Tuesday, August 4, 2009 - 3:20 PM

COS 48-6: Self-organized spatial pattern formation in Hamamelis virginiana

David N. Allen, University of Michigan

Background/Question/Methods

In a 500m by 400m Michigan forest in which all the stems above 10cm gbh have been mapped we find a striking spatial distribution of Hamamelis virginiana individuals.  The understory tree grows in non-random clearly defined patches that do not correlate with any edaphic or environment characters.  We hypothesize this pattern is an example of self-organized spatial pattern formation.  Mathematician Alan Turing in 1952 described how pattern could form in a homogeneous environment in which ‘particles’ (chemical reactants, individuals) facilitated their own growth at a small scale and inhibited their own growth at a larger spatial scale.  It is thought that this process of pattern formation is thought to be responsible for the striking banded vegetation observed in some semi-arid systems.
Results/Conclusions

We hypothesize this Turing-mechanism of pattern formation is responsible for the non-random spatial of distribution of Hamamelis virginiana individuals.  In this system the putative Turing-mechanism results from very local dispersal (small scale facilitation) and Janzen-Connell recruitment limitation (larger scale inhibition).
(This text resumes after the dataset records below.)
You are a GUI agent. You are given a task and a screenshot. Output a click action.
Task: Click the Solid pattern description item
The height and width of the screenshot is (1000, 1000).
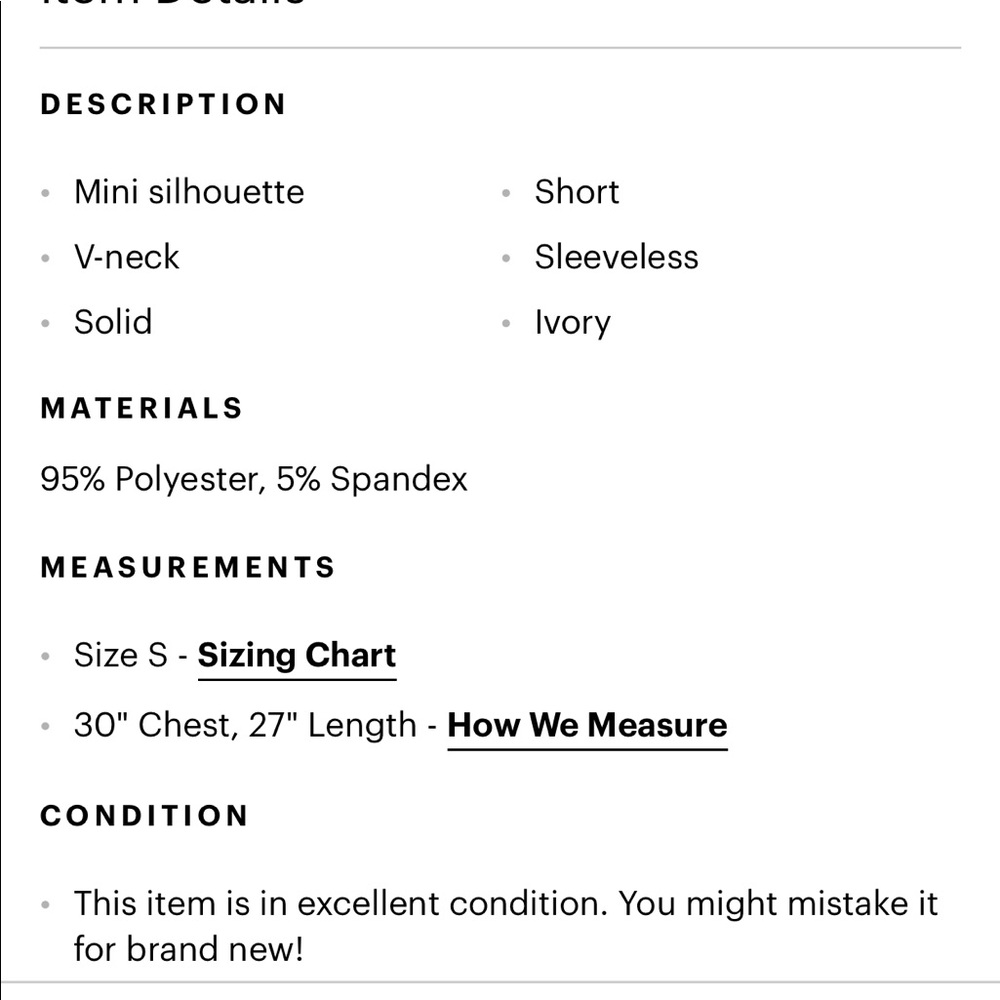(113, 322)
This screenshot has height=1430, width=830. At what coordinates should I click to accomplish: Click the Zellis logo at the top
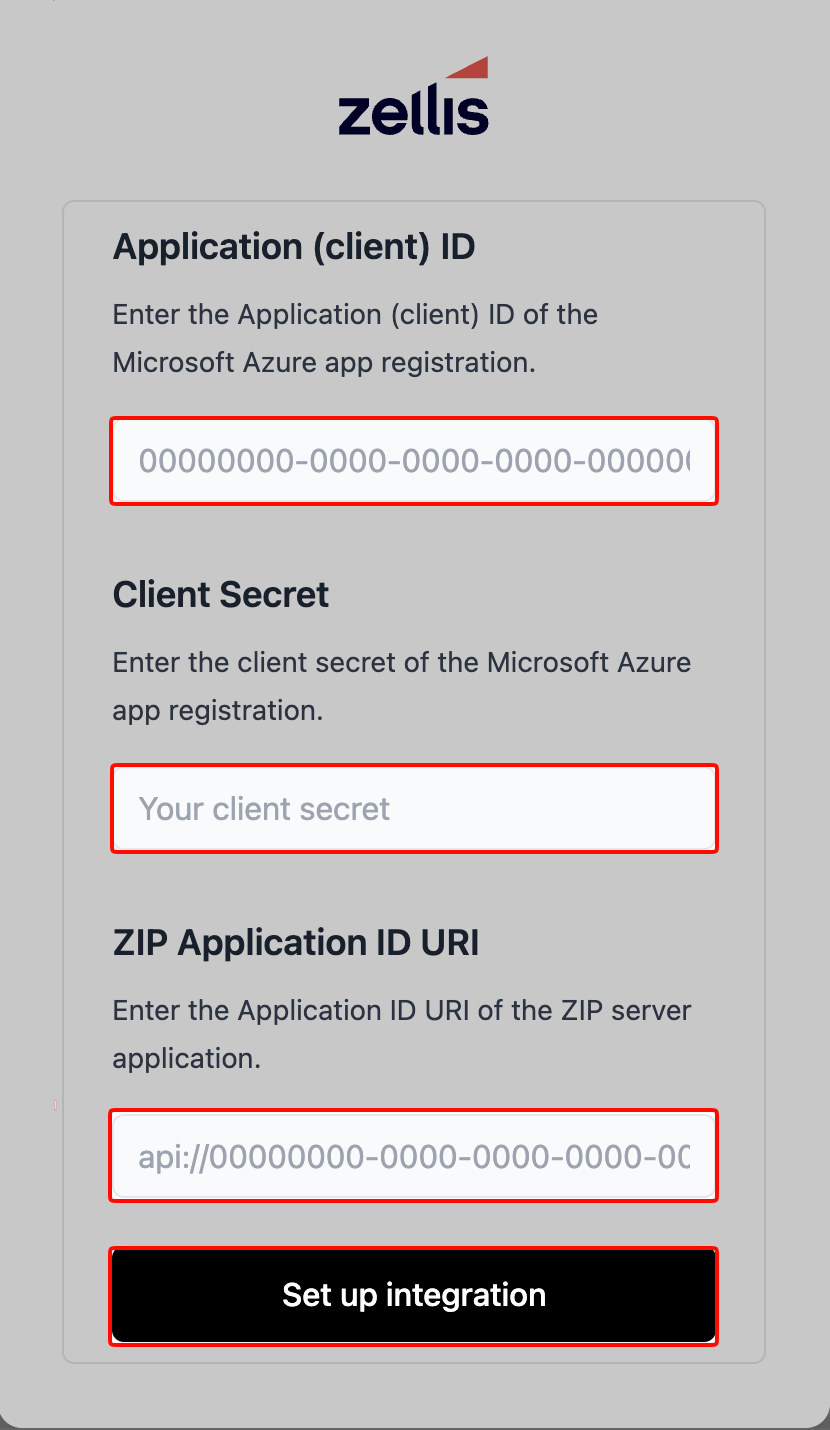click(413, 96)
Hamamelis virginiana disperse through mechanical ballistic projection, so local dispersal is well established.  A species-specific seed parasitistiic weevil Pseudanthonomus hamaelidis is most likely responsible for such a Jazen-Connell effect.  Individuals in large patches have a higher rate of seed parasitism and produce fewer seeds.  In addition, a higher density of Pseudanthonomus hamaelidis was found over wintering in Hamamelis virginiana large patches compared to small patches and around isolated trees.  Thus we have at least the beginnings of the processes necessary for Turing-mechanism spatial pattern formation.  These results have been incorporated into a spatially explicit model that produces qualitatively similar patterns to the observed distribution.